## [Your instructions]
For this task, extract exactly the lines of the data below, from the line containing "This screenshot has height=706, width=1156." through the last one, with pictures left out.

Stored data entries
====================

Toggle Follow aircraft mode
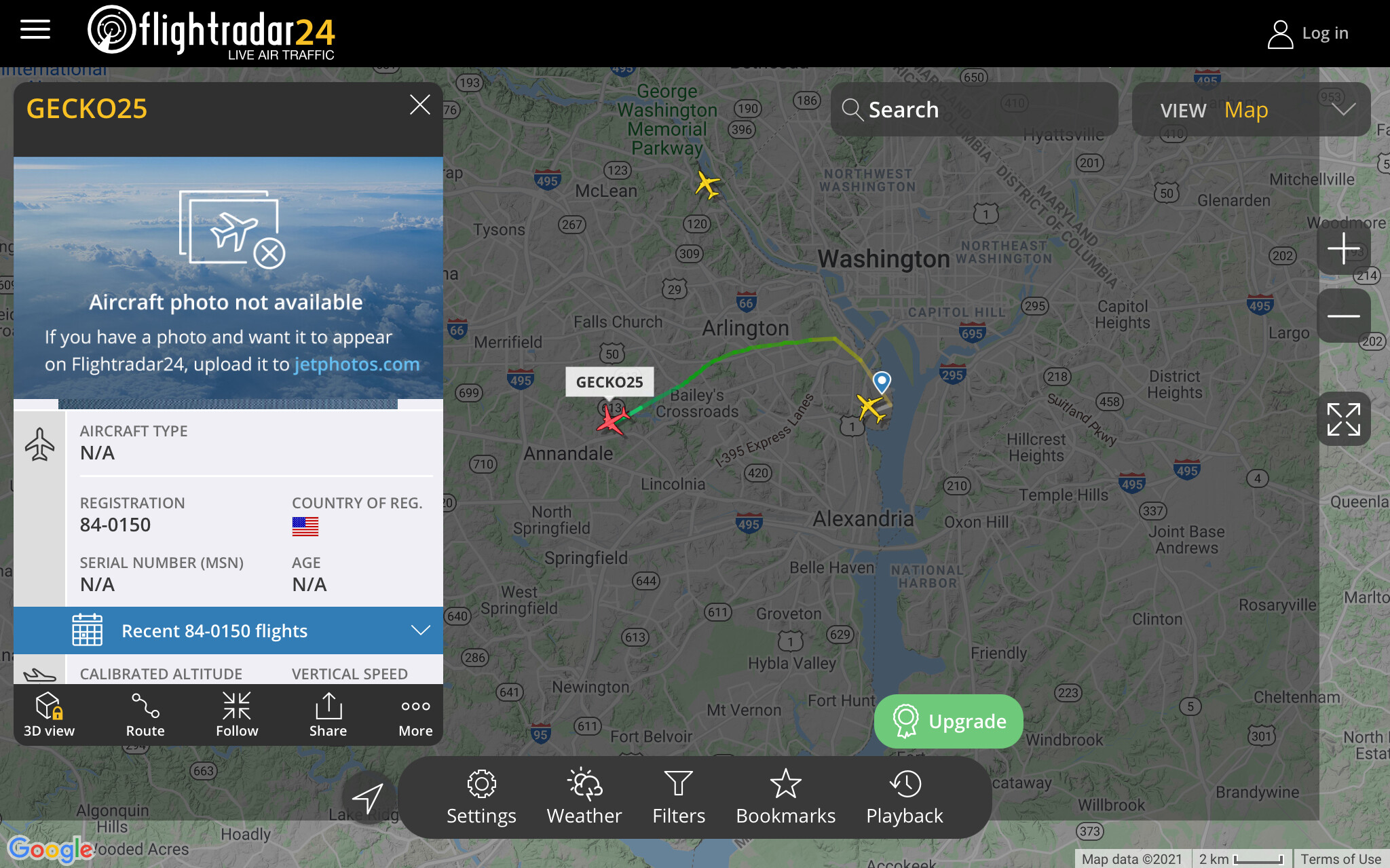This screenshot has height=868, width=1390. click(x=237, y=715)
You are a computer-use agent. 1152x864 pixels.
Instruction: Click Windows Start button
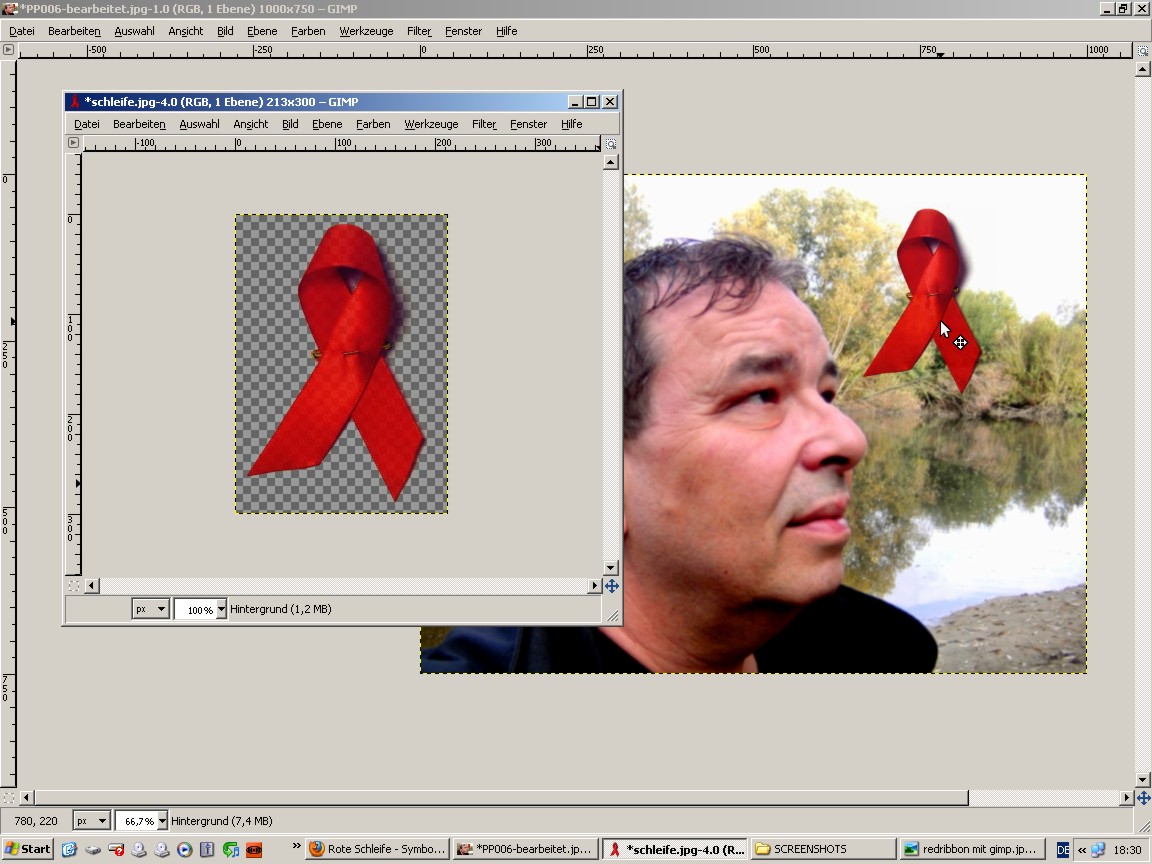(27, 849)
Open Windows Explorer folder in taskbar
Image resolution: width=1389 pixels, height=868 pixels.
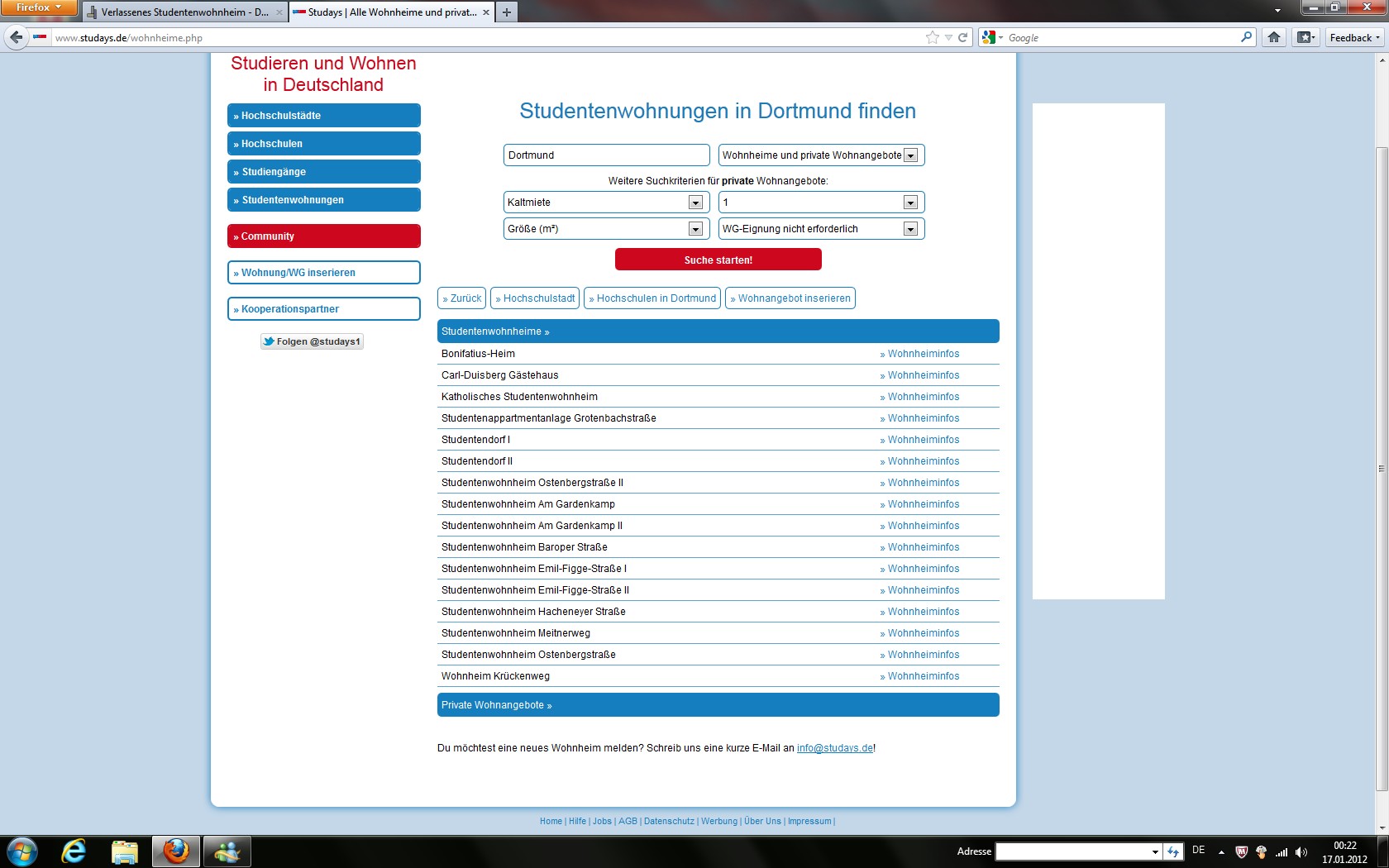124,851
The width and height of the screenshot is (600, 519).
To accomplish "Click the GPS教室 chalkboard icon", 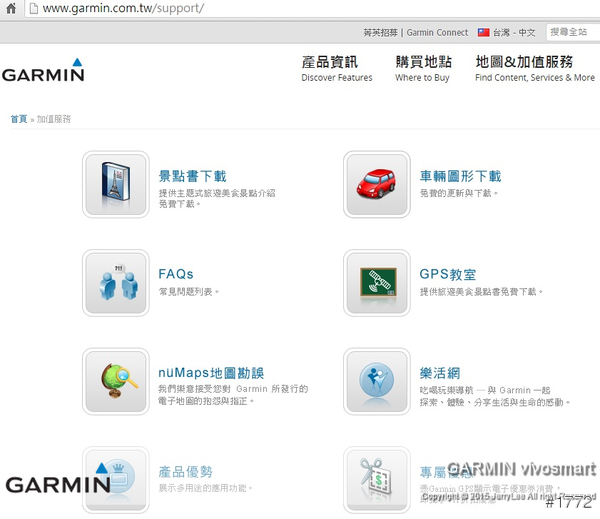I will point(377,283).
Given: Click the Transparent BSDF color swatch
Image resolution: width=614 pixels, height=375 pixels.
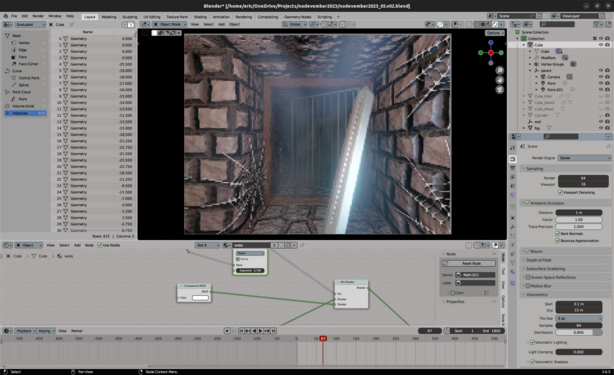Looking at the screenshot, I should (x=200, y=298).
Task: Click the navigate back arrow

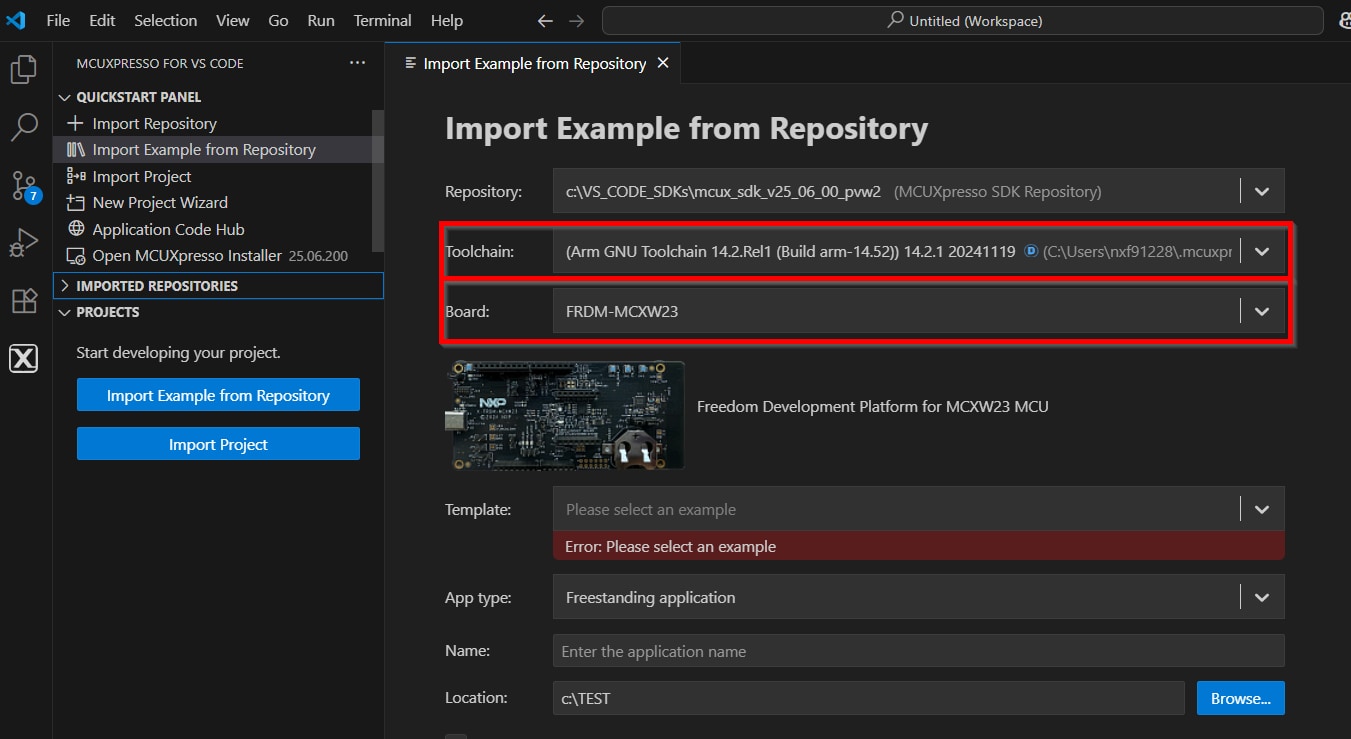Action: pos(544,20)
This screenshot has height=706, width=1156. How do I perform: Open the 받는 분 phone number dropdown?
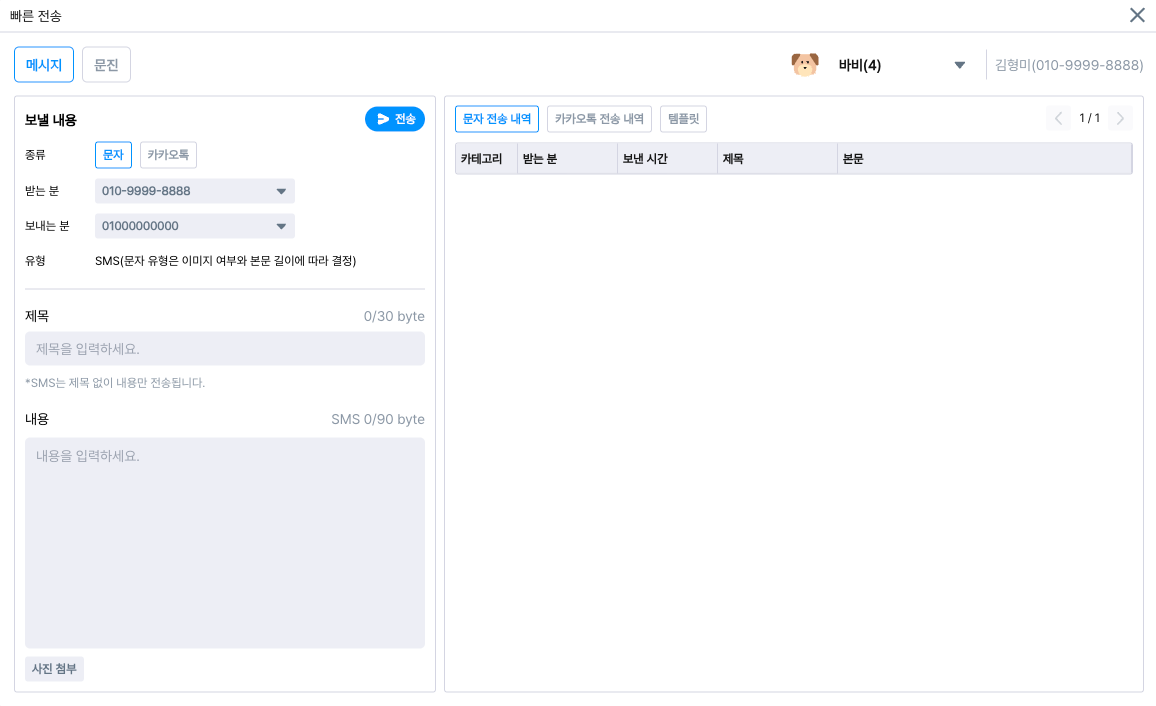[281, 191]
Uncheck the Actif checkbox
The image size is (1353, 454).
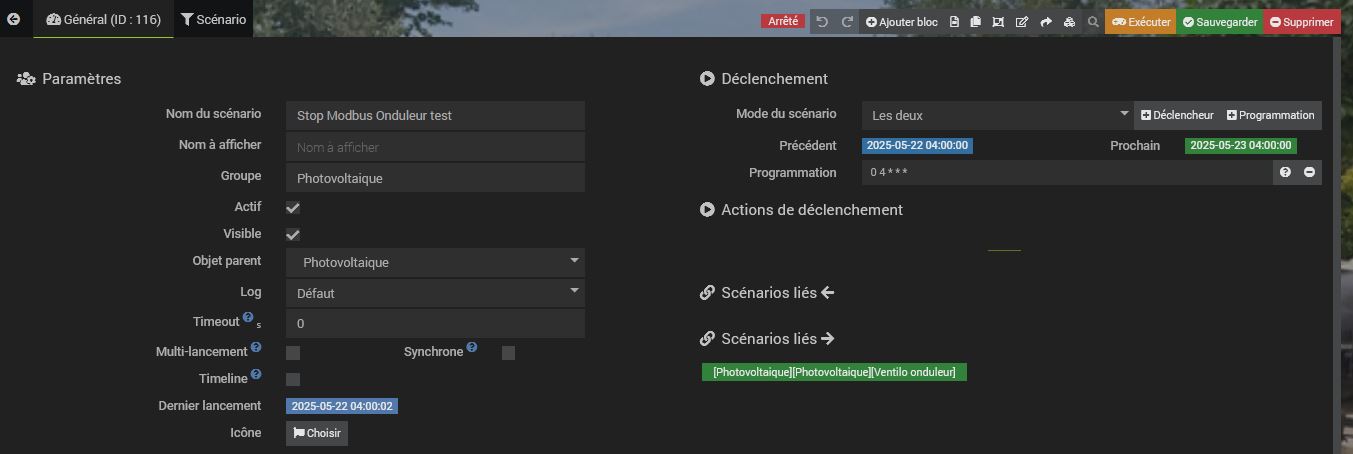pyautogui.click(x=293, y=208)
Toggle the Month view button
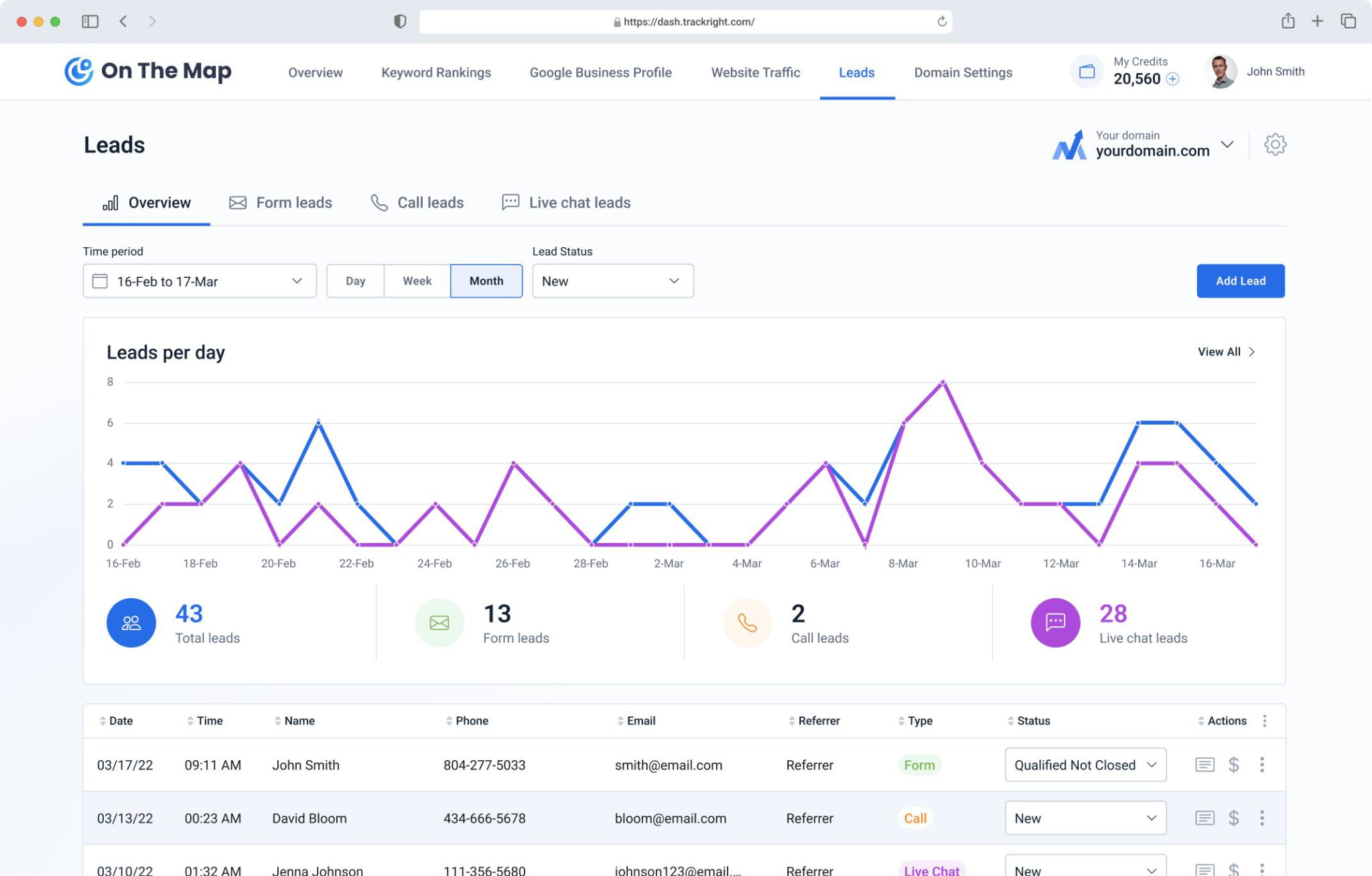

====================

## [Result of this task]
This screenshot has height=706, width=1156. How do I perform: Open the 받는 분 phone number dropdown?
[281, 191]
Uncheck the Actif checkbox
The image size is (1353, 454).
pyautogui.click(x=293, y=208)
Toggle the Month view button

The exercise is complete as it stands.